We’re obviously missing a few different types of performance tests here. Namely soak, spike and stress tests.

I think our biggest victory is that teams are now talking about performance from the very beginning of development. Teams are re-working solutions based on performance concerns. This wasn’t happening this time last year so I would declare this a victory, especially considering neither myself nor my colleague (who were responsible for delivering this strategy) are dedicated performance testing experts. We’re testers within scrum teams who research this within our self-learning time.

We’ve now hired a Performance Engineer who will take the lead on further developing our performance testing strategy. I’m looking forward to working closely with her and learning from her experience.

Conference Week – March 2018

On the week beginning 12th March 2018 I was extremely fortunate to be able to attend two conferences – UKSTAR in London and TestBash Brighton. I was attending UKSTAR as a speaker, where I presented for the first time and I was fortunate enough to win my TestBash ticket through the Testers Island Podcast. These were my first two testing conferences as I have never been in a position to self-fund or secure funding through work prior to this.

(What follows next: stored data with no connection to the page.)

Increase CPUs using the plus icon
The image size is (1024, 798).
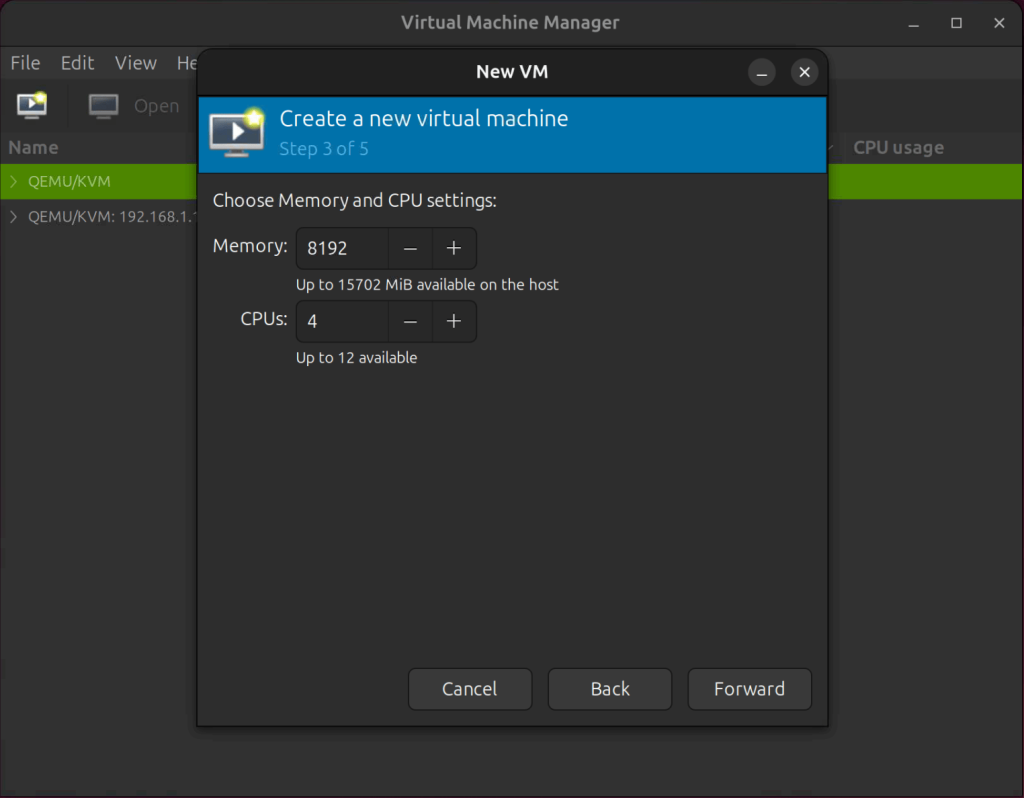click(454, 321)
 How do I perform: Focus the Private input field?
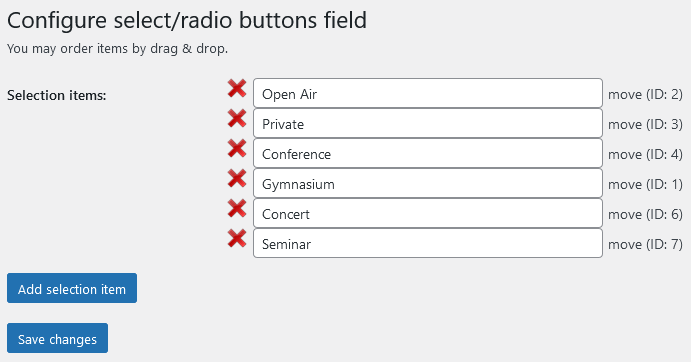[x=428, y=123]
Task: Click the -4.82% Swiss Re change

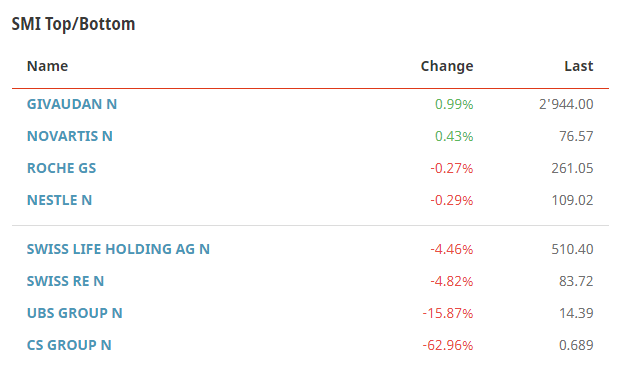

I want to write about some areas that stood out for me over the course of the week. It’s a bit of a brain dump!

My First Talk

On the Monday at UKSTAR I presented my first talk. Prior to this I had delivered a 15 minute lightning talk at a local testing meetup. Unfortunately I wasn’t on stage until after 4pm (the last talk before the closing keynote) so I had to the whole day to build myself up. Sometimes concentrating on other talks was a struggle because I kept thinking about my talk later in the day.

Surprisingly, I didn’t really feel properly nervous until just before my talk. I was lucky in that there was a 25 minute break between the previous talk finishing and my talk starting. This gave me plenty of time to get some water and get everything set up before I began. Alan Richardson (@eviltester) was great at talking to me right up until he introduced my talk, which distracted me from my nerves.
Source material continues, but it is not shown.